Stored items

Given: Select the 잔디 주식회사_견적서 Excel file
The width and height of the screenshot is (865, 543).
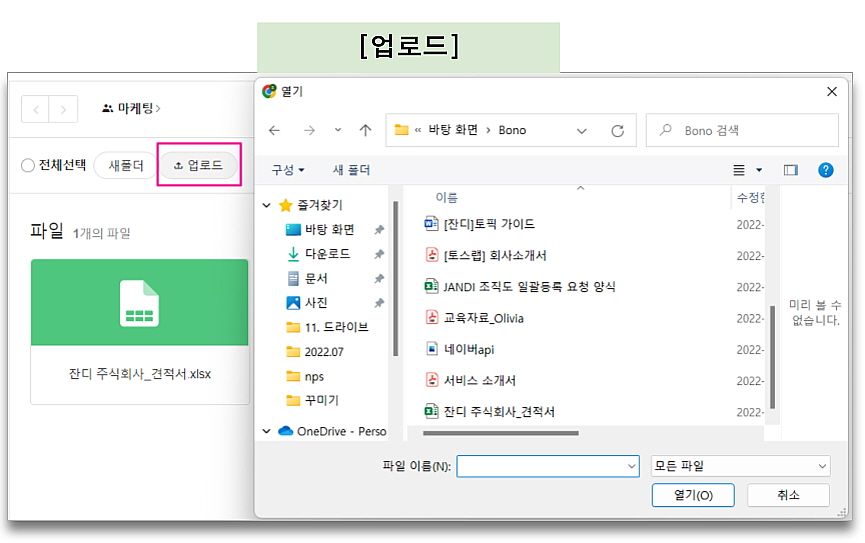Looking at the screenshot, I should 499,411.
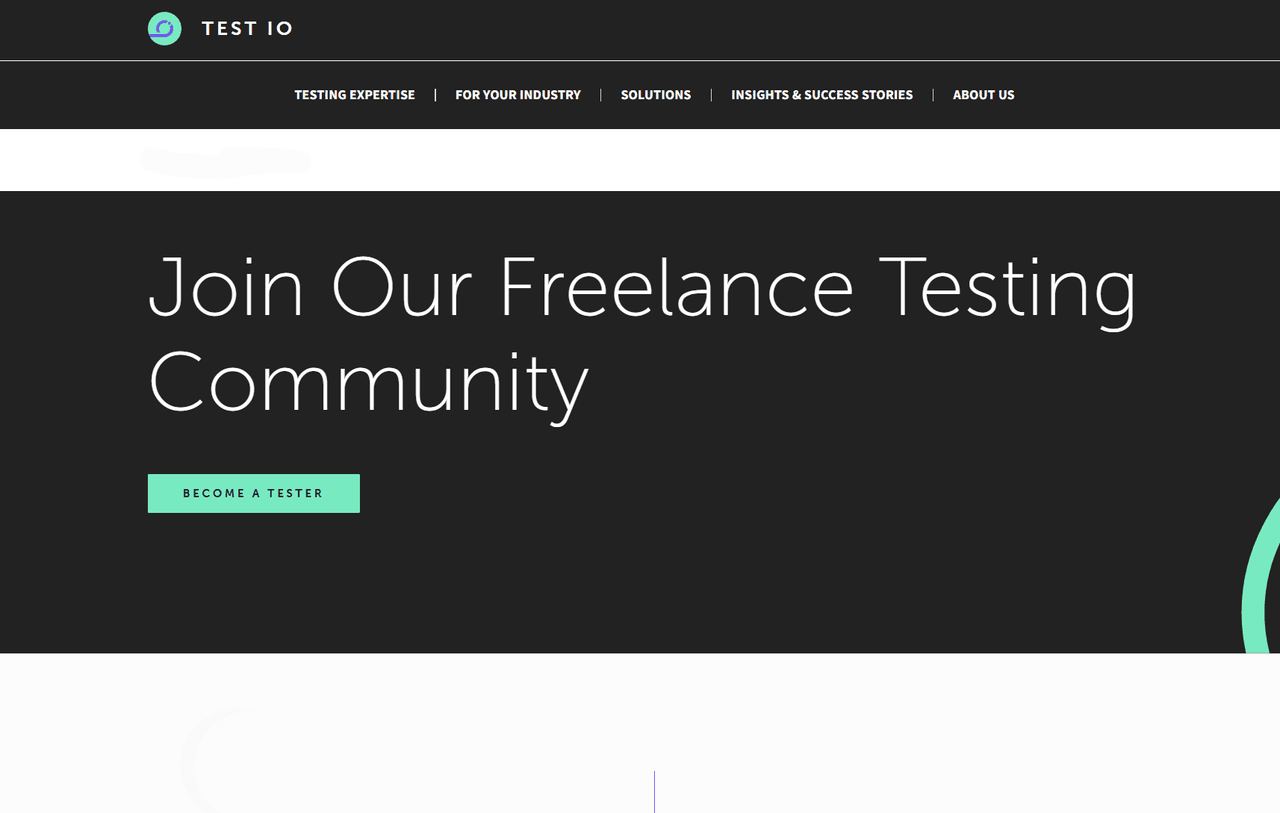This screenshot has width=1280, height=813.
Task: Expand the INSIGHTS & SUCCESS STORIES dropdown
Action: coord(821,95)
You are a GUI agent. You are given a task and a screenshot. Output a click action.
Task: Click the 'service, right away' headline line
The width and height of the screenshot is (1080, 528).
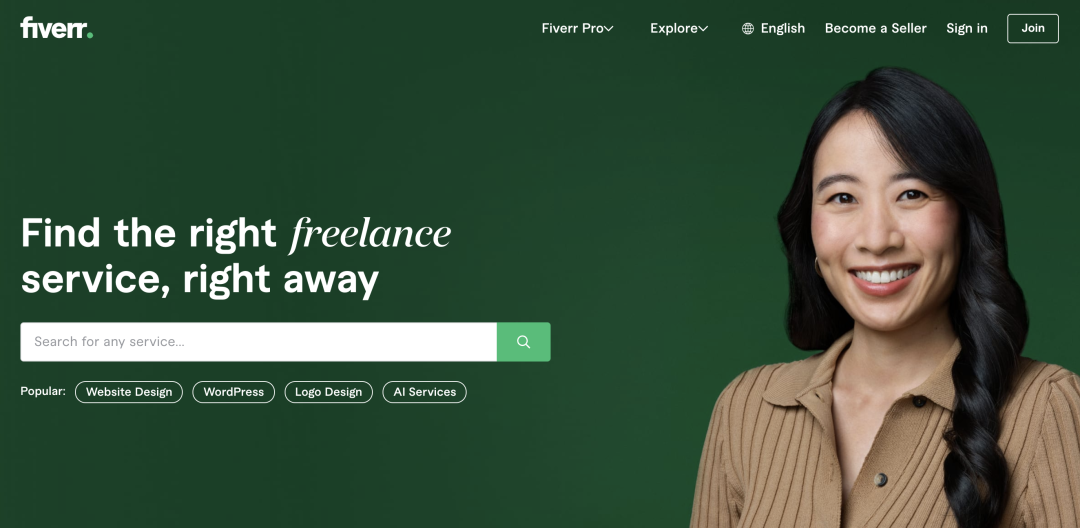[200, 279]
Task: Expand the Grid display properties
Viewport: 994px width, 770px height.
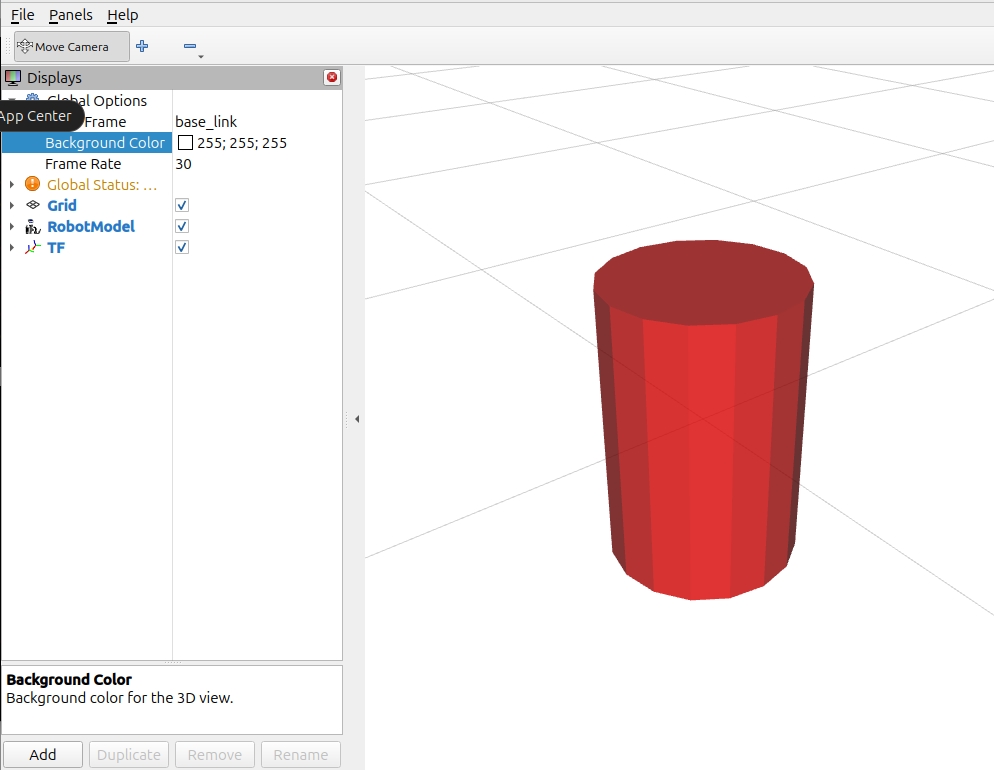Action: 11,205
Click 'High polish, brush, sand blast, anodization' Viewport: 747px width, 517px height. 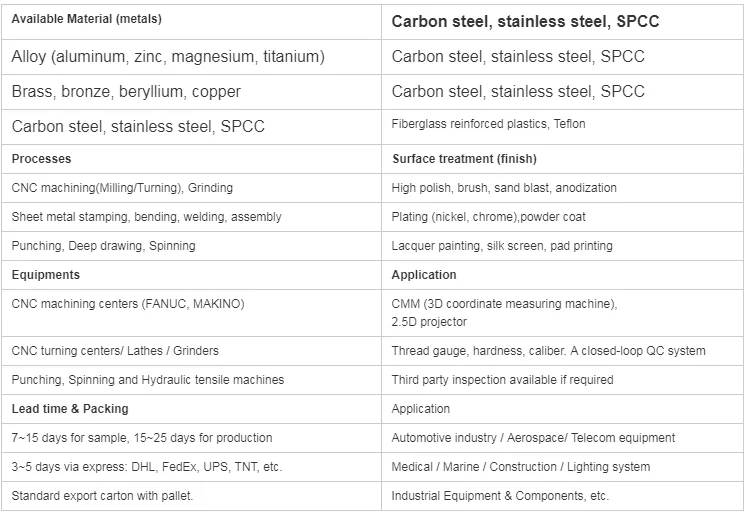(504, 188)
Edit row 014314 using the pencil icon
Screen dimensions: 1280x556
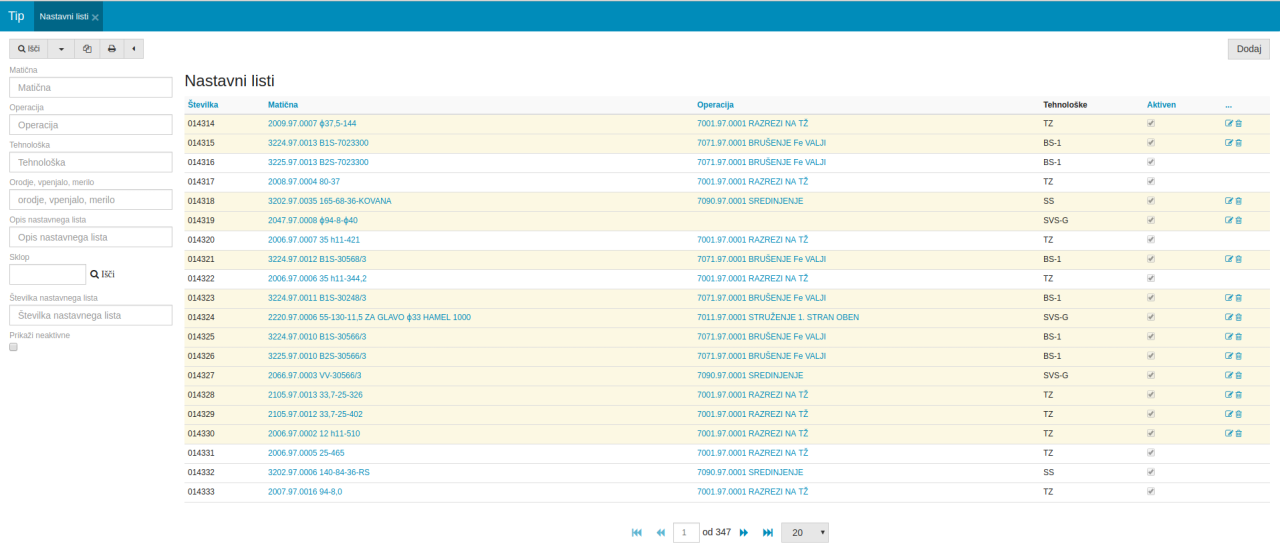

# [Problem]
Word for word, write out the lines from the top of the records above down to the line holding "You are a GUI", inclusive, but not the pictures.

# [Task response]
Given: Select the 잔디 주식회사_견적서 Excel file
The width and height of the screenshot is (865, 543).
Looking at the screenshot, I should 499,411.
This screenshot has width=1280, height=813.
Task: Expand the INSIGHTS & SUCCESS STORIES dropdown
Action: coord(821,95)
You are a GUI agent. You are given a task and a screenshot. Output a click action.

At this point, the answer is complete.